### EXTRACT
The Lancet URL download entire article (with payment) from:
http://www.thelancet.com/journals/lancet/article/PIIS0140-6736%2813%2962675-6/fulltext
"January 17 2014: Long-term treatment-related outcomes in patients with extensively drug-resistant (XDR) tuberculosis are unknown. We followed up a cohort of patients to address knowledge gaps."
Methods
Between March, 2008, and August, 2012, we prospectively followed up a cohort of 107 patients from three provinces in South Africa, who had been diagnosed with XDR tuberculosis between August 2002, and February, 2008. Available isolates from 56 patients were genotyped to establish strain type and used for extended susceptibility testing.
Findings
All patients were treated empirically as inpatients with a median of eight drugs (IQR six to ten). 44 patients (41%) had HIV. 36 (64%) of 56 isolates were resistant to at least eight drugs, and resistance to an increasing number of drugs was associated with the Beijing genotype (p=0·01). After 24 months of follow-up, 17 patients (16%) had a favourable outcome (ie, treatment cure or completion), 49 (46%) had died, seven (7%) had defaulted (interruption of treatment for at least 2 consecutive months), and 25 (23%) had failed treatment. At 60 months, 12 patients (11%) had a favourable outcome, 78 (73%) had died, four (4%) had defaulted, and 11 (10%) had failed treatment. 45 patients were discharged from hospital, of whom 26 (58%) had achieved sputum culture conversion and 19 (42%) had failed treatment. Median survival of patients who had failed treatment from time of discharge was 19·84 months (IQR 4·16—26·04). Clustering of cases and transmission within families containing a patient who had failed treatment and been discharged were shown with genotypic methods. Net sputum culture conversion occurred in 22 patients (21%) and median time to net culture conversion was 8·7 months (IQR 5·6—26·4). Independent predictors of probability of net culture conversion were no history of multidrug-resistant tuberculosis (p=0·0007) and use of clofazamine (p=0·0069). Independent overall predictors of survival were net culture conversion (p<0·0001) and treatment with clofazamine (p=0·021). Antiretroviral therapy was also a predictor of survival in patients with HIV (p=0·003).

### DATA UNDER STUDY
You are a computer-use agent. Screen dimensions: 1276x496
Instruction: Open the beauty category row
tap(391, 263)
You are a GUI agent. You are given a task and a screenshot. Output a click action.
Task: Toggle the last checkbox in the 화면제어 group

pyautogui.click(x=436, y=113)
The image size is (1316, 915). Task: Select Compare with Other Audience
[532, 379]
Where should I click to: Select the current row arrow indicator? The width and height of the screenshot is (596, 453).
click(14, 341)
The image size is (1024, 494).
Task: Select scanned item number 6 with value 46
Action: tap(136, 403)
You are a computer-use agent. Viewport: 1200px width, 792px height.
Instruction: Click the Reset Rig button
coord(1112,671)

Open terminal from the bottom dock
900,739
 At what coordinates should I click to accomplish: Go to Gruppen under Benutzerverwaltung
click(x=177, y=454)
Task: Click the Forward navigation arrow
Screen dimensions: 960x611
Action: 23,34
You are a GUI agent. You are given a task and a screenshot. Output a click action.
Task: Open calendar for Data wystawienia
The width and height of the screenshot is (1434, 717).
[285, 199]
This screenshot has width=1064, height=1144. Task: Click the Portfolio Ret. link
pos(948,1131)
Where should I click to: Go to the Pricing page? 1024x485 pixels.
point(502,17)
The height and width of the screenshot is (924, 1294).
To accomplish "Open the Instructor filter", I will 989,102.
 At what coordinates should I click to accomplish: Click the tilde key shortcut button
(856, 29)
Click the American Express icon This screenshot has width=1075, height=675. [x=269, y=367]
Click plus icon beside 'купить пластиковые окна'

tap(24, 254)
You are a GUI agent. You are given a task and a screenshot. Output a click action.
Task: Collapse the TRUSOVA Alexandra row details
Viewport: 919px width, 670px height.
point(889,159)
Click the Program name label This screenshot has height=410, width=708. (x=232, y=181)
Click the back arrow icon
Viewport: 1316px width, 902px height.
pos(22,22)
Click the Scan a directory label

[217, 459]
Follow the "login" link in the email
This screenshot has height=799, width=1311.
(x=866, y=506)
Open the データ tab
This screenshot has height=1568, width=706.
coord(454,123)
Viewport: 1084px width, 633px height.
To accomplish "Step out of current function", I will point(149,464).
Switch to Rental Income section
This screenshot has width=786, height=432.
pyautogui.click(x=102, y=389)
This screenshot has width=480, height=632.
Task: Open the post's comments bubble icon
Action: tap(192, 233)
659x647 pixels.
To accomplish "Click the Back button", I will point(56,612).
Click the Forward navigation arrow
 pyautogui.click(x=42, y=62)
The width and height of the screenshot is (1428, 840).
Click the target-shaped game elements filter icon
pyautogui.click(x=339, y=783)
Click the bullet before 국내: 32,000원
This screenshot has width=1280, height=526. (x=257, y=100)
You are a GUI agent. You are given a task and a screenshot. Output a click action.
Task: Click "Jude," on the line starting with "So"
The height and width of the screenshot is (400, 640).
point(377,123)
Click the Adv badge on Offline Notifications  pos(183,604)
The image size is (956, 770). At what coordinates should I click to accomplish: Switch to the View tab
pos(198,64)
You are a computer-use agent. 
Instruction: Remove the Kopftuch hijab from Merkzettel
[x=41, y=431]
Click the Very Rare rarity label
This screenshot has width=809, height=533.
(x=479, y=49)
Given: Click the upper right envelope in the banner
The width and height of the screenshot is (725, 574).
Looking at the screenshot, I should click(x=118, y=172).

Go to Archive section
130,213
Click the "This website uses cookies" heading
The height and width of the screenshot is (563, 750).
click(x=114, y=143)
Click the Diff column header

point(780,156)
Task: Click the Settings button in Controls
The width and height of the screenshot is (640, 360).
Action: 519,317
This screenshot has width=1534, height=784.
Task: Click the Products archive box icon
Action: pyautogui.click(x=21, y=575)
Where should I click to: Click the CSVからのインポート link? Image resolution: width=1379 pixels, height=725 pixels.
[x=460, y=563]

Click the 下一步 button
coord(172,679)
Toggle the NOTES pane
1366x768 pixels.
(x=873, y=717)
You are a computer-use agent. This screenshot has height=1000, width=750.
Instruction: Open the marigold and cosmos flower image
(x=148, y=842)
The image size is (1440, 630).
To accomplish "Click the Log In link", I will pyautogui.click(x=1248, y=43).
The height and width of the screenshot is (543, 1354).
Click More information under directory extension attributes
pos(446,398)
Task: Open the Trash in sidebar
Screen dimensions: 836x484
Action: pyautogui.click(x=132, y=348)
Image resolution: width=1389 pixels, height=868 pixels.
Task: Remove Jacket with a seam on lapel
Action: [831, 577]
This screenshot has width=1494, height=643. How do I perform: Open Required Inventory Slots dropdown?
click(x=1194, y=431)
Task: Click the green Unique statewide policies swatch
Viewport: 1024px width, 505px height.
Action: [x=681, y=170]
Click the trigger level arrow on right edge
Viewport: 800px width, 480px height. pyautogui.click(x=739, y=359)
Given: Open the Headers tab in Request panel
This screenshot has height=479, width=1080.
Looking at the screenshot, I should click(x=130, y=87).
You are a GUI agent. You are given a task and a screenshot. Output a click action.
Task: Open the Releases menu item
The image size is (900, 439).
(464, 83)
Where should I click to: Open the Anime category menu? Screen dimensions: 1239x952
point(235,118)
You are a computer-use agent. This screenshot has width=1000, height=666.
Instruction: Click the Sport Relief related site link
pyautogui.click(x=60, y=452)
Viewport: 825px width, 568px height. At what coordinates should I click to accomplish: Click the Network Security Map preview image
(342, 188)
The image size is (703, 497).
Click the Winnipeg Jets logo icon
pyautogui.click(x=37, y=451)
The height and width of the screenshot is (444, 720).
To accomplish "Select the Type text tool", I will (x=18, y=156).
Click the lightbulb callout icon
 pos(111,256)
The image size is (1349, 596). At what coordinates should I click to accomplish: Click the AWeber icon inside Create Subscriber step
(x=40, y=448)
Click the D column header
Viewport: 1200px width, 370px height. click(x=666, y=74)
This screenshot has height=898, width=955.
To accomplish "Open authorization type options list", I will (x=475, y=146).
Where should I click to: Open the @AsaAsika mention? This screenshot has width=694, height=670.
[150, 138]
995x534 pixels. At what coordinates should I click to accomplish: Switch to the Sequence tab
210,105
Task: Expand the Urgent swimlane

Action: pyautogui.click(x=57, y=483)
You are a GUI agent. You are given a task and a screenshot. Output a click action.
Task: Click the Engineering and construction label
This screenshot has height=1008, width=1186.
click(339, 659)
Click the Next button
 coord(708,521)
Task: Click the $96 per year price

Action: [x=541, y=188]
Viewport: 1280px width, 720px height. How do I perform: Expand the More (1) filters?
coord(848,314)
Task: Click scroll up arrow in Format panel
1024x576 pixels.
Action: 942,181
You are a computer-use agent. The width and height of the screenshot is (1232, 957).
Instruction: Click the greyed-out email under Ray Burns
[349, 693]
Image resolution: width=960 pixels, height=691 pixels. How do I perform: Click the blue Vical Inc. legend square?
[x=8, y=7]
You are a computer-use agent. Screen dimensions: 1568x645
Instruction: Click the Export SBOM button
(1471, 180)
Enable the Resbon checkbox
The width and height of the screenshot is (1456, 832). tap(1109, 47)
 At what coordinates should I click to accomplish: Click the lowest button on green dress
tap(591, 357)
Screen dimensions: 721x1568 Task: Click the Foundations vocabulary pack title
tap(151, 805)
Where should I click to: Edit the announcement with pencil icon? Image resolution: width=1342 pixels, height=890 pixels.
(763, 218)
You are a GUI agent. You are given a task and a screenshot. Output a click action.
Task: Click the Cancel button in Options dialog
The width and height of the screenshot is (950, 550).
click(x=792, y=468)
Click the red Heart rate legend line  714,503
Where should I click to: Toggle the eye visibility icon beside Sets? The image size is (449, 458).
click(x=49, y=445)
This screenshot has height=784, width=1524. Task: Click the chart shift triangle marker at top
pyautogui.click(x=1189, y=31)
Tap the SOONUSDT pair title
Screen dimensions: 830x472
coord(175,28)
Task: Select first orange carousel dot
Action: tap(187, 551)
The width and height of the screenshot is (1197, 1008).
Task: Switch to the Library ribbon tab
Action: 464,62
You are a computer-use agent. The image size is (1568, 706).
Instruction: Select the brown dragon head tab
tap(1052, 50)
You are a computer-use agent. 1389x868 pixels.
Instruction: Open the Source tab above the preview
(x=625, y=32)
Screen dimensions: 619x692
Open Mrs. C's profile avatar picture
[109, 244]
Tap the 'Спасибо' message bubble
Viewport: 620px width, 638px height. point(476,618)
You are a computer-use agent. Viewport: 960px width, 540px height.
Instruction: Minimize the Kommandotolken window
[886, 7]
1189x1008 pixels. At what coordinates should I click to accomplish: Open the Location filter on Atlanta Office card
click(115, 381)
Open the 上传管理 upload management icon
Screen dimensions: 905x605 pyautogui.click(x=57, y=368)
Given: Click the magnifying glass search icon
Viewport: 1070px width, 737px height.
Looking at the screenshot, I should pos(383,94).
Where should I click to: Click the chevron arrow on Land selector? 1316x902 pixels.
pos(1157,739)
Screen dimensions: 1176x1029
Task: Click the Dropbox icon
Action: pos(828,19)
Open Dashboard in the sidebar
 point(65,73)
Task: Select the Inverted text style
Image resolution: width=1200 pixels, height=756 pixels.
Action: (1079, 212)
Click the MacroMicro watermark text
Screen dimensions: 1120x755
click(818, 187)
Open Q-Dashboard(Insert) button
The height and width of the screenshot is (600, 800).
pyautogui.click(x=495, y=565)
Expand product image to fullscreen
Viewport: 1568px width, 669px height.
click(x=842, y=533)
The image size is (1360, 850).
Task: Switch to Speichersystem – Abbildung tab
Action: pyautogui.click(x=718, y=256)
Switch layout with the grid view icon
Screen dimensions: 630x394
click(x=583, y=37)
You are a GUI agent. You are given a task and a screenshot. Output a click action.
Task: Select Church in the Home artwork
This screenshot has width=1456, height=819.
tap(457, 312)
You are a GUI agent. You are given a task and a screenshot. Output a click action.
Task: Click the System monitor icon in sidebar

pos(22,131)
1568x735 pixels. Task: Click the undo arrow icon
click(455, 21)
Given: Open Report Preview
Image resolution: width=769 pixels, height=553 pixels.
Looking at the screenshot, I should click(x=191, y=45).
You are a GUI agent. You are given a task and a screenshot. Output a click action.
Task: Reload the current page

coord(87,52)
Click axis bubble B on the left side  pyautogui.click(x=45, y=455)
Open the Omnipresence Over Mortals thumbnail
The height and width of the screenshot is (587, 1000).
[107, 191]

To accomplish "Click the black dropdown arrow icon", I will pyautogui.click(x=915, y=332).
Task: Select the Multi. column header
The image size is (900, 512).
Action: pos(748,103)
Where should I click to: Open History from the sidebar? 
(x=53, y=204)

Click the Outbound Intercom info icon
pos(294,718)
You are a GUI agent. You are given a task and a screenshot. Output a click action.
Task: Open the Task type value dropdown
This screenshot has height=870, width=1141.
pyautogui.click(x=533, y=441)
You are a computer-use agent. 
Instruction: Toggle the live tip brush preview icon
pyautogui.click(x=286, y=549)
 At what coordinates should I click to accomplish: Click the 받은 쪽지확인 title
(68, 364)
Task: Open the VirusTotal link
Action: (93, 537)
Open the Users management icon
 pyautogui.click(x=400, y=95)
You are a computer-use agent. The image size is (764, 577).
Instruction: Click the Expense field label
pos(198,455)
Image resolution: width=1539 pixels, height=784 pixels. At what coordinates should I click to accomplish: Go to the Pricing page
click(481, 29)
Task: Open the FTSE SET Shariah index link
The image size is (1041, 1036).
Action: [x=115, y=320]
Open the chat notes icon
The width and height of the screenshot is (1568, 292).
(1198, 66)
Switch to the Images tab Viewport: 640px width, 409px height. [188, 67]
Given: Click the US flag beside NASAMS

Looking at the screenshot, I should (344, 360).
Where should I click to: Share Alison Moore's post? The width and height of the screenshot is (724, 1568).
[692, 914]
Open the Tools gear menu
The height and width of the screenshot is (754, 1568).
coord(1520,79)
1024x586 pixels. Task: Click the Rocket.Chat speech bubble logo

### REQUIREMENT
Reproduce the complete XDR tuberculosis extract from the beginning of the text, word for word.

### WRITTEN REPLY
The Lancet URL download entire article (with payment) from:
http://www.thelancet.com/journals/lancet/article/PIIS0140-6736%2813%2962675-6/fulltext
"January 17 2014: Long-term treatment-related outcomes in patients with extensively drug-resistant (XDR) tuberculosis are unknown. We followed up a cohort of patients to address knowledge gaps."
Methods
Between March, 2008, and August, 2012, we prospectively followed up a cohort of 107 patients from three provinces in South Africa, who had been diagnosed with XDR tuberculosis between August 2002, and February, 2008. Available isolates from 56 patients were genotyped to establish strain type and used for extended susceptibility testing.
Findings
All patients were treated empirically as inpatients with a median of eight drugs (IQR six to ten). 44 patients (41%) had HIV. 36 (64%) of 56 isolates were resistant to at least eight drugs, and resistance to an increasing number of drugs was associated with the Beijing genotype (p=0·01). After 24 months of follow-up, 17 patients (16%) had a favourable outcome (ie, treatment cure or completion), 49 (46%) had died, seven (7%) had defaulted (interruption of treatment for at least 2 consecutive months), and 25 (23%) had failed treatment. At 60 months, 12 patients (11%) had a favourable outcome, 78 (73%) had died, four (4%) had defaulted, and 11 (10%) had failed treatment. 45 patients were discharged from hospital, of whom 26 (58%) had achieved sputum culture conversion and 19 (42%) had failed treatment. Median survival of patients who had failed treatment from time of discharge was 19·84 months (IQR 4·16—26·04). Clustering of cases and transmission within families containing a patient who had failed treatment and been discharged were shown with genotypic methods. Net sputum culture conversion occurred in 22 patients (21%) and median time to net culture conversion was 8·7 months (IQR 5·6—26·4). Independent predictors of probability of net culture conversion were no history of multidrug-resistant tuberculosis (p=0·0007) and use of clofazamine (p=0·0069). Independent overall predictors of survival were net culture conversion (p<0·0001) and treatment with clofazamine (p=0·021). Antiretroviral therapy was also a predictor of survival in patients with HIV (p=0·003).